Sudah semestinya pesta demokrasi menjadi ajang suka-suka oleh seluruh komponen bangsa. Namun demikian, dengan adanya narasi-narasi tidak mengenakkan, baik yang disampaikan langsung secara lisan maupun dengan media, menjadi kegembiraan setiap elemen bangsa menjadi batal. Banyak hati terluka karena ujaran kebencian oleh orang/kelompok tertentu.
Etika dalam berpolitik praktis yang mestinya dijunjung tinggi banyak yang dikesampingkan. Masing-masing dari para kandidat dan atau pendukung memburu kemenangan tanpa mengindahkan etika. Alhasil, ucapan dan tindakan sering kali menjadikan lawan politik tidak nyaman.
Atmosfer pemilihan umum (pemilu) tidak menjadi sehat lantaran kandidat dan atau pendukung tidak fokus pada ajakan memilih diri atau jagoan dengan mengunggulkan prestasi dan kebaikan. Lebih dari itu, para kandidat dan atau pendukung berusaha mencari kesalahan lawan dan mengumbar kepada publik. Lebih dari itu, berbagai framing dilakukan dalam rangka mempertontonkan kejelekan lawan dengan harapan publik mau memilih diri kandidat atau jagoannya.
Kondisi seperti ini tidak lantas berhenti sampai pada menjelekan kandidat namun memicu kemarahan antar pendukung. Perdebatan dalam makna negatif tak dapat dihindarkan. Di media maya, segala umpatan dengan mudahnya dilancarkan. Di kehidupan nyata, antara satu orang dengan yang lain tidak saling bertegur sapa. Mereka memendam rasa amarah karena perbedaan pilihan politik yang berakibat saling menjelek-jelekkan.
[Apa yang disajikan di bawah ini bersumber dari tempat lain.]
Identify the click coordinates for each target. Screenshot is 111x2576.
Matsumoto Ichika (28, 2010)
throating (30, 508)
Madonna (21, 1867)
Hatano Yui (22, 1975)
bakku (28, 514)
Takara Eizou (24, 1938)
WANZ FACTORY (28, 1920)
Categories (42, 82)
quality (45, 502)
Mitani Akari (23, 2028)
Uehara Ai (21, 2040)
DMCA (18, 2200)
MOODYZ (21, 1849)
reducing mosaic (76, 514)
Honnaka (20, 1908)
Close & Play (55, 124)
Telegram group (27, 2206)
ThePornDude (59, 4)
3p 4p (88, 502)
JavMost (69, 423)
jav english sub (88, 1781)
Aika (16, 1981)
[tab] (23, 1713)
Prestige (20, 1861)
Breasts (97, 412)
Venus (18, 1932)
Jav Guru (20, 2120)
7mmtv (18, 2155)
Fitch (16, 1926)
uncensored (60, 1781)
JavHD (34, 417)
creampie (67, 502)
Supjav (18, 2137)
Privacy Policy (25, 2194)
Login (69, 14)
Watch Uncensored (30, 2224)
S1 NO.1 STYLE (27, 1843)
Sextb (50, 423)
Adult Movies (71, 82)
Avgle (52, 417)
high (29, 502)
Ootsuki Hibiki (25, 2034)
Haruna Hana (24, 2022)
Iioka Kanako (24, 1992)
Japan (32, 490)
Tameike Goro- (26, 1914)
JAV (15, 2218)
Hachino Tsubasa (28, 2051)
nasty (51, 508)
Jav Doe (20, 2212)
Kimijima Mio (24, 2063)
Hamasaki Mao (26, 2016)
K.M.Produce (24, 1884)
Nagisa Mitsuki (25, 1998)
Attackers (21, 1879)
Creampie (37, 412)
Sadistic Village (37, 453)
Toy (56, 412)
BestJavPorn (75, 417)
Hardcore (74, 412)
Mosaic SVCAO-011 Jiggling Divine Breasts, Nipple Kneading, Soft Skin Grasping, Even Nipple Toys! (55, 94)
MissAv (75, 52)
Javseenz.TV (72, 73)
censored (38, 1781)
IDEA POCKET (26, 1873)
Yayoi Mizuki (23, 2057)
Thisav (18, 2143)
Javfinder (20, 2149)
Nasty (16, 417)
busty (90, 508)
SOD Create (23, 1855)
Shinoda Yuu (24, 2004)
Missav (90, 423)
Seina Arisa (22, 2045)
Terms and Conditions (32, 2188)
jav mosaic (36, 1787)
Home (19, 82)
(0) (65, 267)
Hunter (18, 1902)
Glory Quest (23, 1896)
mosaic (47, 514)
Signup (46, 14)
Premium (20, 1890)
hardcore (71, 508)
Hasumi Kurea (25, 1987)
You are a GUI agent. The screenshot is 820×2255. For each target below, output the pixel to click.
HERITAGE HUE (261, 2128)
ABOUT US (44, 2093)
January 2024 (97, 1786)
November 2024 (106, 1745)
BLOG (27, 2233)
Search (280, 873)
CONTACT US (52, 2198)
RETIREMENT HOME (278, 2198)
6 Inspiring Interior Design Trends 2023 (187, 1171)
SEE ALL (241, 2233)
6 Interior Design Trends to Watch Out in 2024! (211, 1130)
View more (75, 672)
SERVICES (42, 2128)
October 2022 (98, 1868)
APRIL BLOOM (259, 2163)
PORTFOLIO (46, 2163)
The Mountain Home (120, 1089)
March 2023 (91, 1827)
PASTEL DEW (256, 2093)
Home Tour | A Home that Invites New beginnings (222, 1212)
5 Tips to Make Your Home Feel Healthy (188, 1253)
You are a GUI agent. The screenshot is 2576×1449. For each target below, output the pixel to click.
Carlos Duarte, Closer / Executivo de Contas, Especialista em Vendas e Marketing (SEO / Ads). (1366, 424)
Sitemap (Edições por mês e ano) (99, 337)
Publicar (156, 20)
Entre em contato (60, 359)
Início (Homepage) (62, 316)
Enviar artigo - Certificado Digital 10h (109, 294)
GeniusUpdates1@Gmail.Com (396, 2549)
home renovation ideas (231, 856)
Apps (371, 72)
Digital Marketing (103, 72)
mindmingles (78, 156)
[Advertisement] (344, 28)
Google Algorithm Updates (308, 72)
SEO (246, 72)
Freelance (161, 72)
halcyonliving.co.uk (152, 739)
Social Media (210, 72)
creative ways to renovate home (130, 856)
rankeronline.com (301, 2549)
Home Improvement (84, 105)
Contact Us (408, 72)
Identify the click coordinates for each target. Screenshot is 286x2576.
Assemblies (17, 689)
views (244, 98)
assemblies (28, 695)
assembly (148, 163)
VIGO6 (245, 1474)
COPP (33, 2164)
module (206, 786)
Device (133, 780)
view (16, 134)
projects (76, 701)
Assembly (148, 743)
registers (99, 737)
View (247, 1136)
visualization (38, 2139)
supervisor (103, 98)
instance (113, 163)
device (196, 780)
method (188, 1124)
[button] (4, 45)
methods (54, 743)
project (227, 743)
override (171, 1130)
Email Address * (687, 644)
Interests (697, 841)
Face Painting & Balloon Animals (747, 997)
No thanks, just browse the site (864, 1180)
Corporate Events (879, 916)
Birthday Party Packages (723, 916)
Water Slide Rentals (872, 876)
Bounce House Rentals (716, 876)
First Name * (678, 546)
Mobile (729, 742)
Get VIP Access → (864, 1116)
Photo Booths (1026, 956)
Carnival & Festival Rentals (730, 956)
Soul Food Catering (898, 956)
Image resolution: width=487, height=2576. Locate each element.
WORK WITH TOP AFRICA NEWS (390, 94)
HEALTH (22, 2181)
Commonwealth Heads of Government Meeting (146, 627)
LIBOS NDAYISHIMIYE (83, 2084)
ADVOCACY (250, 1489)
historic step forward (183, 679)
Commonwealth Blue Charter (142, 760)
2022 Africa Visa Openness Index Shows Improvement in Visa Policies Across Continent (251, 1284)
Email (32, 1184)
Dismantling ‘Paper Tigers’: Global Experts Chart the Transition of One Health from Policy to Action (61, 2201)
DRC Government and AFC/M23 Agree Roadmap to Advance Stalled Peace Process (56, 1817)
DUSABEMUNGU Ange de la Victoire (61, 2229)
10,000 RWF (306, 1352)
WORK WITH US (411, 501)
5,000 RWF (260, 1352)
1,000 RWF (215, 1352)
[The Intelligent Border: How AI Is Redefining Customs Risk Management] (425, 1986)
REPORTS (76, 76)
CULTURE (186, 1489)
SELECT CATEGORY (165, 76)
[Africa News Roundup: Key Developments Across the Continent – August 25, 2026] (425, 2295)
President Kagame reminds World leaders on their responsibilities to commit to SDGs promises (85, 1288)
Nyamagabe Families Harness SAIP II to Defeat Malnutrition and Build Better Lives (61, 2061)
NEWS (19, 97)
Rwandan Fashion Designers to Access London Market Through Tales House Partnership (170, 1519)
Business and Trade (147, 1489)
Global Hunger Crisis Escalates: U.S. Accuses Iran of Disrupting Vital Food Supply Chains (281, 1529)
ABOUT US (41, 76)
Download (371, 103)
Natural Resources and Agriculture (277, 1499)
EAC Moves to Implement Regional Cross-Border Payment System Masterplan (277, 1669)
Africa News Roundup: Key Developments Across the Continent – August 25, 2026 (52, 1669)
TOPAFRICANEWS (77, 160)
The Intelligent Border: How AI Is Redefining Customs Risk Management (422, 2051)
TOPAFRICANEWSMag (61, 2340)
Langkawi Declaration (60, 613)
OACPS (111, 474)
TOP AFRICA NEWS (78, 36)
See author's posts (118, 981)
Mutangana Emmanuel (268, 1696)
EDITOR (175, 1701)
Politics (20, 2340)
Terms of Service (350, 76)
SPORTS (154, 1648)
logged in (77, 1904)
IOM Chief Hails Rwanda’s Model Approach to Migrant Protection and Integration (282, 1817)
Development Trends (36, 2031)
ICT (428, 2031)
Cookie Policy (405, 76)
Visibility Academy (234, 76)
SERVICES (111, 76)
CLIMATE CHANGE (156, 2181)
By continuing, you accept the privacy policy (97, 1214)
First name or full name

Kondisi ini semakin menambah kesedihan manakala bangunan persaudaraan sudah lama diikat dalam beragam persamaan, akhirnya harus pupus karena perbedaan politik. Dalam internal agama Islam saja misalnya, bahkan dalam satu pemahaman akidah. Orang-orang NU misalnya, mereka saat ini tersebar di seluruh pasangan calon presiden dan wakil presiden (paslon capres dan cawapres). Dengan adanya penyebaran ini menjadikan satu dengan yang lainnya saling tidak akur. Lebih-lebih beragam pemicu datang dari berbagai arah.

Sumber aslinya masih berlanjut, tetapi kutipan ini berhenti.